Not about Aqsa's Hijab

I'm not sure how I feel about the current coverage of the case of Aqsa Parvez, the Mississauga girl whose father beat her to death recently.

There has been a lot said about his killing her "because she refused to wear a hijab" and, I don't know, maybe he saw it that way. But the thing is that abusers will abuse their victims for any and no reason. No one seems to be blaming the victim, which is nice, but I'm not convinced that the blame can be placed at the feet of Islam much more convincingly.

It's just not that simple. On the one hand, there's no doubt that a society that condones the use of violence by men to keep their wives and children in line will contain more abuse than one that does not, and that officially or de facto theocratic societies are more likely to hold such attitudes, and, among individuals, I suspect that devout practice of a strongly patriarchal religion is at least somewhat correlated with increased willingness among men to beat their wives and children, but even if these correlations hold there's no reasonable way to claim to know the causal direction, if any.

Are Western Europe and Canada more progressive than some other countries because we are less religious, or are we less religious because we are more progressive?

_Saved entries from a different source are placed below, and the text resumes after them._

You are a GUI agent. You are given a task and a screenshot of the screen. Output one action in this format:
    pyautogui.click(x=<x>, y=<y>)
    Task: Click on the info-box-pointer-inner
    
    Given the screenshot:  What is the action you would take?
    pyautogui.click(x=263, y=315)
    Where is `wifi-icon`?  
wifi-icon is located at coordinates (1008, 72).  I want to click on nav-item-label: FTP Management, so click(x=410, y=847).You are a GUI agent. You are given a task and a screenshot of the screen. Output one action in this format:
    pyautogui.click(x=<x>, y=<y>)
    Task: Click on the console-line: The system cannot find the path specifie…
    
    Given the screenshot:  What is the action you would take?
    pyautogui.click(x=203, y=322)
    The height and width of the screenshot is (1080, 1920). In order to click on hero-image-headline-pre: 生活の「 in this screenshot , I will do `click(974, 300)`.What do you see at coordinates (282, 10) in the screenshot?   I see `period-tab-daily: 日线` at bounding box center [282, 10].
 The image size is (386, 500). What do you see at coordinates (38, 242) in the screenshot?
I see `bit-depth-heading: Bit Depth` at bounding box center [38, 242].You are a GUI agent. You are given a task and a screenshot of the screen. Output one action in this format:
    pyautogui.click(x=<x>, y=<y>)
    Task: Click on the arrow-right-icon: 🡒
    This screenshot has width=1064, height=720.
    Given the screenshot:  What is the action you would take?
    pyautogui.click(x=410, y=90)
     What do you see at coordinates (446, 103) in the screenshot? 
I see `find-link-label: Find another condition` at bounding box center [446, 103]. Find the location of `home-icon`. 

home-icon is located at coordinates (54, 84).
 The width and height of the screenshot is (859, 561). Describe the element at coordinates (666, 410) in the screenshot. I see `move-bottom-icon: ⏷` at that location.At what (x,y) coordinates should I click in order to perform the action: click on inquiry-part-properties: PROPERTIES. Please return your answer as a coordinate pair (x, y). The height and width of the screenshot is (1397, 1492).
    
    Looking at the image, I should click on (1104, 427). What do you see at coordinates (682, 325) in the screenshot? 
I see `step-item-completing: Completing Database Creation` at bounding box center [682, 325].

Could even the most devout of Muslim men, if he had no problems with power or anger management, possibly beat his daughter to death?

Abusers abuse for power, for kicks, because it makes them feel bigger and better than their victims, and while it's possible that religious teachings and social approval can allow some abusers to reach extremes they wouldn't otherwise, and while religiously motivated peer pressure can cause otherwise loving parents to behave abusively in limited ways, I just don't think, ultimately, that we can draw any conclusions about this case other than that Aqsa Parvez's father is a lowly, scum sucking child abuser and should rot in jail for the rest of his miserable life.